Budget & Tax, Education, Higher Education

Free Market Friday: Tax hike unwise

December 12, 2015

Jonathan Small

The proposal by University of Oklahoma President David Boren to boost the state sales tax to increase government spending on common education, higher education, CareerTech and preschool has drawn considerable discussion.

What might happen if the sales tax increase is approved? Well, for starters, most Oklahoma communities would have some of the highest sales tax rates in the nation. Under the petition’s proposal, Oklahoma’s state sales tax rate would be 5.5 percent. Add the 4 percent or more levied by most cities and buying something in Bethany (combined 9.5-percent sales taxes) would cost more than in Manhattan (8.875 percent.)

But there are other pitfalls in depending on a sales tax to increase education funding.

First, think about local merchants. As Oklahoma’s highest-in-the-nation sales tax rate drives more consumers to shop online, revenues at local stores are likely to steadily decline.

“We are already being hurt tremendously by Internet sales,” said Tulsa Mayor Dewey Bartlett.

The Boren tax increase will exacerbate the problem.
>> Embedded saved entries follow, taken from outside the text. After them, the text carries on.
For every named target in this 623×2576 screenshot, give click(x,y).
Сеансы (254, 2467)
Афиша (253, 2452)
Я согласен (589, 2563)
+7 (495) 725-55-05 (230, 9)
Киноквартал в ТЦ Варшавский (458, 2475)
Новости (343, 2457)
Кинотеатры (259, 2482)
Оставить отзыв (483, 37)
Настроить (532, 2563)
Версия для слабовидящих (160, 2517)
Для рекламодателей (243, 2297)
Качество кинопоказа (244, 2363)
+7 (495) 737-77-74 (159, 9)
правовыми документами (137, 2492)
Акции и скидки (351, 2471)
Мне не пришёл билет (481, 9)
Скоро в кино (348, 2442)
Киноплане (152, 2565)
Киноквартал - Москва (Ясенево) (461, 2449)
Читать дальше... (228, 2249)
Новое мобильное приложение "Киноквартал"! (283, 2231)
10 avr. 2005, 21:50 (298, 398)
That is without question. Bartlett and numerous cities are so concerned about the problems with the proposal that Bartlett and the Oklahoma Municipal League have filed amicus briefs to support OCPA Impact’s constitutional challenge of the proposed ballot initiative.
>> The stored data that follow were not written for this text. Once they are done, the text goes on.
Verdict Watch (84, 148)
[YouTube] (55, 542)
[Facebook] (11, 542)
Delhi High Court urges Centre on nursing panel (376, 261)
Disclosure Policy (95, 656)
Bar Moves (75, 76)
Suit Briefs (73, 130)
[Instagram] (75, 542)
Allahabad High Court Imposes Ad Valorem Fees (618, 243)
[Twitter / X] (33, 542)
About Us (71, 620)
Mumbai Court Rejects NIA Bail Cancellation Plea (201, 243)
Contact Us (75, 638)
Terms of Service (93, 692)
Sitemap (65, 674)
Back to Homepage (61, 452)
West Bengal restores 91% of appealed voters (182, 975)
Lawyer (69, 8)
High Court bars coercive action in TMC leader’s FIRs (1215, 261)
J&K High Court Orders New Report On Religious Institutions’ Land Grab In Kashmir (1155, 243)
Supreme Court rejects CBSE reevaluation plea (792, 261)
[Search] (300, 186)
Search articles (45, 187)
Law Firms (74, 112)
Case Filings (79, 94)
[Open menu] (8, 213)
Second, economists Scott Moody and Wendy Warcholik point to another way the tax hike will hurt small businesses.

“According to a recent study from the Council on State Taxation, 47 percent of the current sales tax is paid by businesses when they invest,” they write. “By taxing investment, Oklahoma would create fewer job opportunities for future graduates.”

Third, according to the petition, 60 percent of revenues would flow to schools to increase teacher pay by $5,000 per year. That sounds good, but a pay raise this year requires a steady revenue stream to maintain those higher salaries. Given the onerous requirements the proposal imposes on future legislative appropriations, other core areas of government would be cut significantly to fund the additional spending increases mandated by the proposal.

The vast majority of Oklahomans agree that teachers have earned a significant pay raise. But hiking taxes to fund raises is a risky and damaging proposition. Fortunately, my colleagues have identified hundreds of millions of dollars in annual savings in state spending that would fund those raises, with no tax increase at all.